Problem requirements: Show all lines from the data that include the word "picker".

BEGIN

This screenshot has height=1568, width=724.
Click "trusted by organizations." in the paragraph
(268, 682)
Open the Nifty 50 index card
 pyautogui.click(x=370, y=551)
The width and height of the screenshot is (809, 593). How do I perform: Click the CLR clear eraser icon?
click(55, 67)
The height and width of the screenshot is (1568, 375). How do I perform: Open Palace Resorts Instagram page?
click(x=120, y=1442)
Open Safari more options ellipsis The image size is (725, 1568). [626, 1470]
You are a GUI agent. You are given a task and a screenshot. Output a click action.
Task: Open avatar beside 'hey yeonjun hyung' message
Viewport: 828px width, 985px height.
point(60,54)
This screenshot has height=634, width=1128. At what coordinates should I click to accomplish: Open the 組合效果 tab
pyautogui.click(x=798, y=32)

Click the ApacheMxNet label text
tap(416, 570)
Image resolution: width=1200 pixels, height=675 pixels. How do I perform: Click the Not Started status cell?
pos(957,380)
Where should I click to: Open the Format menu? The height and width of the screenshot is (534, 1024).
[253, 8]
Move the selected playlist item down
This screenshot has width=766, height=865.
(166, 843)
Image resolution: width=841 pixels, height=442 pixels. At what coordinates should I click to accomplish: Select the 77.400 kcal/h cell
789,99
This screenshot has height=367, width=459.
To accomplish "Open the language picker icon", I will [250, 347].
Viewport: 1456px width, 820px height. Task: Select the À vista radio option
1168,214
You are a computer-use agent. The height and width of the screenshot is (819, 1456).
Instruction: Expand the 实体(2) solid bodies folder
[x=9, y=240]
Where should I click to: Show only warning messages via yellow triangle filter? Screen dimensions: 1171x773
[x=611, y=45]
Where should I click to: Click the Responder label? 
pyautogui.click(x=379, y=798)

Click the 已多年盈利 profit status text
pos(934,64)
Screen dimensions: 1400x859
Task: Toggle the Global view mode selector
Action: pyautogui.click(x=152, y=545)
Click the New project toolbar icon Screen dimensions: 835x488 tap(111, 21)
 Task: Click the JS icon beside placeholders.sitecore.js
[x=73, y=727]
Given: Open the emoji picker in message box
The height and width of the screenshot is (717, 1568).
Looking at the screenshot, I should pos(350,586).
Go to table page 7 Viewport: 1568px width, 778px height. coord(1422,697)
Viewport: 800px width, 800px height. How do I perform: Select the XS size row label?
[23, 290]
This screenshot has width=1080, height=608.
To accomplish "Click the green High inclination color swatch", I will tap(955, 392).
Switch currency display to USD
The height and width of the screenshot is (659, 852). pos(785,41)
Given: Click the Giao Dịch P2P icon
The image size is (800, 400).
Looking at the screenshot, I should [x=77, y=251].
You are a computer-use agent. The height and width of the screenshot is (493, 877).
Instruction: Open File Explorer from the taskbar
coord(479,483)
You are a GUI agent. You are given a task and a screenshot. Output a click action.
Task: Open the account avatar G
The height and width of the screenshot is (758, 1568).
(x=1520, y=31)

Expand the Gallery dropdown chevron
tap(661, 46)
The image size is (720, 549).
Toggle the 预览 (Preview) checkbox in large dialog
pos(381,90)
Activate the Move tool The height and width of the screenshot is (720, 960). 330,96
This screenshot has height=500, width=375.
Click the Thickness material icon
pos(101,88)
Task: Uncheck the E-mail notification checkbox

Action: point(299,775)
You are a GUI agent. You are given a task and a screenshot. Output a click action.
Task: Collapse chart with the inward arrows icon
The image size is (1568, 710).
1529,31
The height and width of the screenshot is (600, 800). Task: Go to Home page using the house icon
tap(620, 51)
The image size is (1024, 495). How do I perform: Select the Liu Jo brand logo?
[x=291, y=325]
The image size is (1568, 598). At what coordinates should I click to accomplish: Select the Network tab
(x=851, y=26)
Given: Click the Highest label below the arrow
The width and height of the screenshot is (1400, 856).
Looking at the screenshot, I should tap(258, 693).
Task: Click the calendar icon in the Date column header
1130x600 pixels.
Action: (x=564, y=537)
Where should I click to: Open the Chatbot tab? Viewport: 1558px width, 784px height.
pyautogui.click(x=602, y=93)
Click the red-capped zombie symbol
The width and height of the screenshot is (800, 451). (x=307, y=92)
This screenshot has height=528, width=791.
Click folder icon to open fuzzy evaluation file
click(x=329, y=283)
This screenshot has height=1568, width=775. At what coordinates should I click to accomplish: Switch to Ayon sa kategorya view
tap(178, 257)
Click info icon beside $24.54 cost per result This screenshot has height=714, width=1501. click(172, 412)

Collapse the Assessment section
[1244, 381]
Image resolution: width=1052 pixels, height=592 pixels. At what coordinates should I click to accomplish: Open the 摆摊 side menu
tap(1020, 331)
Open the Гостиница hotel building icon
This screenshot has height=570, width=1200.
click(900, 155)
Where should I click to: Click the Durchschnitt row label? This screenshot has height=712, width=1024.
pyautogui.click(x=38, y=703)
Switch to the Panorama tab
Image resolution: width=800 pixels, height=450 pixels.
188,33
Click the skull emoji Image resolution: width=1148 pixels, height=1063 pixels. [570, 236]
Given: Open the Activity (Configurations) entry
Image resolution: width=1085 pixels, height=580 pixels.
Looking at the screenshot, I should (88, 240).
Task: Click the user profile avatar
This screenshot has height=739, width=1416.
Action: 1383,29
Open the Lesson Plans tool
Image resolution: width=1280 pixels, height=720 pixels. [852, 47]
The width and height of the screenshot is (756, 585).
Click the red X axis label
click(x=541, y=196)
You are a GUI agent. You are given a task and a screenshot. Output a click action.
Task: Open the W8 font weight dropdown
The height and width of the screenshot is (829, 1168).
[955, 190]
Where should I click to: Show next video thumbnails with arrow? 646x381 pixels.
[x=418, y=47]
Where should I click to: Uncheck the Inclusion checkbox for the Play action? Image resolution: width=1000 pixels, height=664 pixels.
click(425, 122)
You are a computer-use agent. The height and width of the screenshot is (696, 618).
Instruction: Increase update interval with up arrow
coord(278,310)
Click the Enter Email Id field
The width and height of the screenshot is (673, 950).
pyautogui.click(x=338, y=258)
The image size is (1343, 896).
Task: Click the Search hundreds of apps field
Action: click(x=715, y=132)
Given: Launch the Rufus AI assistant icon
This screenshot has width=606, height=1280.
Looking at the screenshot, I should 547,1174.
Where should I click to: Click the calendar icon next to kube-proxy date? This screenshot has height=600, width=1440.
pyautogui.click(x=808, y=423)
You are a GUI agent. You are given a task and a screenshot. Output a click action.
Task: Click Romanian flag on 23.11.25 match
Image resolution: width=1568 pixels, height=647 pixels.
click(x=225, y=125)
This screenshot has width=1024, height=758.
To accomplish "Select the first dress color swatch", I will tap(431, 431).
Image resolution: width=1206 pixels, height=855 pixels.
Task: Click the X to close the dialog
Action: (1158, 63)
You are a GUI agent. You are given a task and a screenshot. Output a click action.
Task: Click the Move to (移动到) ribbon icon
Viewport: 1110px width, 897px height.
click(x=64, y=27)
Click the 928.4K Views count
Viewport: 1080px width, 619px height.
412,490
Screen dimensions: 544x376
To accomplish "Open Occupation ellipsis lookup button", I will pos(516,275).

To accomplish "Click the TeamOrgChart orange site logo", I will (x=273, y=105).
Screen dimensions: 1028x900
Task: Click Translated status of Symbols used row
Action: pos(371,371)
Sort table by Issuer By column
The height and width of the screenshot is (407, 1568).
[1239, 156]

END

Written reply:
To accomplish "Open the language picker icon", I will [250, 347].
Given: Open the emoji picker in message box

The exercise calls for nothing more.